Location
- Dalupaon, Pasacao,, Camarines Sur, Philippines
- Coordinates: 13°33′04″N 122°56′49″E﻿ / ﻿13.55108°N 122.94697°E

Information
- Type: Government
- Motto: In hoc signo vinces ("In this sign, you will conquer")
- Established: 1966
- Principal: Mrs. Mercedita C. Bajan
- Colors: Blue and White
- Nickname: Dalupians
- Hymns: "Alma Mater Song" "Dalupians"

= Dalupaon Elementary School =

Public elementary school in Camarines Sur, Philippines

The Dalupaon Elementary School (DES) is a government primary school in Pasacao, Camarines Sur, Philippines. It was formally recognized as an elementary school in 1972 at Barangay Dalupaon.

The Dalupians is the official primary student publication of the Dalupaon Elementary School.
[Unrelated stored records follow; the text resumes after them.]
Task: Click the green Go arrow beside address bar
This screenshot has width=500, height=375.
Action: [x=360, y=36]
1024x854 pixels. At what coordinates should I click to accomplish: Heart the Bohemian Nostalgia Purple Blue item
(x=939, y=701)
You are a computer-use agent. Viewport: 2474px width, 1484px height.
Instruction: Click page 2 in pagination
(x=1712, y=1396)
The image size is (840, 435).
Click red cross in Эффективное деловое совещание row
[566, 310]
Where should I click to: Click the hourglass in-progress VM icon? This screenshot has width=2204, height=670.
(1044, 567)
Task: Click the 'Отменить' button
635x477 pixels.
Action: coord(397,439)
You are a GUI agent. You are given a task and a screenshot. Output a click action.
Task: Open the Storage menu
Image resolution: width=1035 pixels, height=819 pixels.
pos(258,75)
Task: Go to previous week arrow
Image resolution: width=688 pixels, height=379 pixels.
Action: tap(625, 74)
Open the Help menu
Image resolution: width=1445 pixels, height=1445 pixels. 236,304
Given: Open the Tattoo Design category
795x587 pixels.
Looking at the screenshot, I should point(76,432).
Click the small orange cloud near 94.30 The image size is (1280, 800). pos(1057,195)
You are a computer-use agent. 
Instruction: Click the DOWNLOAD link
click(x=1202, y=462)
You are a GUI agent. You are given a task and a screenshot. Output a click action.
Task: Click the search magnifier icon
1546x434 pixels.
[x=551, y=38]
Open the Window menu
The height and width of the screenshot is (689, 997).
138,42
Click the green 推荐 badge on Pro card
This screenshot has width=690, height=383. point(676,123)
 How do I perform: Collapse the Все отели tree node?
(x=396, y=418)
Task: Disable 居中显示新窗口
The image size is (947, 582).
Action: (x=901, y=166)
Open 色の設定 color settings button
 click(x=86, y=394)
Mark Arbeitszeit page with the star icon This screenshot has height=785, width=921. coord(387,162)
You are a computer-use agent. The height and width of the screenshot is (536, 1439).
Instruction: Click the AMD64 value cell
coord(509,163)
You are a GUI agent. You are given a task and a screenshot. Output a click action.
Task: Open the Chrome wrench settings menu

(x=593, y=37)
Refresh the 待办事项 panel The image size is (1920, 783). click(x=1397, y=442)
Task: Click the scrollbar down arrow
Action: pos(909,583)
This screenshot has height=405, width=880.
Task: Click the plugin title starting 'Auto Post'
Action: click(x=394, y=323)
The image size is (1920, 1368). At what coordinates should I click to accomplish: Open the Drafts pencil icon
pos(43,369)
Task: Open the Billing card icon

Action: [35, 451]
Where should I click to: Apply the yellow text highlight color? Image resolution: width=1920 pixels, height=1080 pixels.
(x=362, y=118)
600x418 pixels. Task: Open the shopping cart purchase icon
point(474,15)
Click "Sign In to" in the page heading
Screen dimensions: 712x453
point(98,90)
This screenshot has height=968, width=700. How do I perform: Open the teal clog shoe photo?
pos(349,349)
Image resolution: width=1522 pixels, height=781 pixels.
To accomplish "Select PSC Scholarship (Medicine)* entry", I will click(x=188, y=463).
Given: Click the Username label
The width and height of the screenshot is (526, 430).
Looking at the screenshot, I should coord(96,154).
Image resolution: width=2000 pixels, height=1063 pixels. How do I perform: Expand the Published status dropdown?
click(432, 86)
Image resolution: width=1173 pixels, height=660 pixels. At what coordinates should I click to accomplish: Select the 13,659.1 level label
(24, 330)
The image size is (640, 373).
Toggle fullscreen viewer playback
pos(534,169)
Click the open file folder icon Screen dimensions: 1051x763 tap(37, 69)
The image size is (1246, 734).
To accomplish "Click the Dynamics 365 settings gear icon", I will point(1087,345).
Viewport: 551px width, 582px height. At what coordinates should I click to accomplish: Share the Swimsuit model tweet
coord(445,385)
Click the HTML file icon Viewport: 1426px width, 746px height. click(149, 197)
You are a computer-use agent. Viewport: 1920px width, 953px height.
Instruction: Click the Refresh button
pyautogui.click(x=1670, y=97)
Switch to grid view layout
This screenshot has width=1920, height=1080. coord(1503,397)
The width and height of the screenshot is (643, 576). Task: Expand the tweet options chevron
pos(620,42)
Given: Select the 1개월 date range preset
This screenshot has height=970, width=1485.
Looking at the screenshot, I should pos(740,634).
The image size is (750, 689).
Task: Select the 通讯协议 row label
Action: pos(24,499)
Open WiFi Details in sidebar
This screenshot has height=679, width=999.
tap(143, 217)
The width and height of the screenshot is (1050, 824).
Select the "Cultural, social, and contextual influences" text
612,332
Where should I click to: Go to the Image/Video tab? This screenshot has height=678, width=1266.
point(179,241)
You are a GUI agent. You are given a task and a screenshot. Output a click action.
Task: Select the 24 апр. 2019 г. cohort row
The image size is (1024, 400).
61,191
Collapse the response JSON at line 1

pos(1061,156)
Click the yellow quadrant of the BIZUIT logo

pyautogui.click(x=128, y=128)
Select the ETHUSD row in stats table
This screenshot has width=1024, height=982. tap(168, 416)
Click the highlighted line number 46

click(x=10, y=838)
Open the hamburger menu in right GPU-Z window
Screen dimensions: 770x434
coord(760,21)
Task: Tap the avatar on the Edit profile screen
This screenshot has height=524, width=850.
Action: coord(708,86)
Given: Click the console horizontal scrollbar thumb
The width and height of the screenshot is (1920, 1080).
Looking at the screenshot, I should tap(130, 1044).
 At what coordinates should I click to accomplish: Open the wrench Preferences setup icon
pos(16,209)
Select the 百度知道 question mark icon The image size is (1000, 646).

This school is a historical landmark known for keeping the remnants of a huge sawmill called "Camarin" by Spaniards and natives of Dalupaon. This was used by Spaniards in constructing two galleons during the governorship of Juan de Silva (1609-1616) that were named Nuestra Señora de Guadalupe and Santo Ángel de la Guarda. These two are among the List of ships of the line of Spain.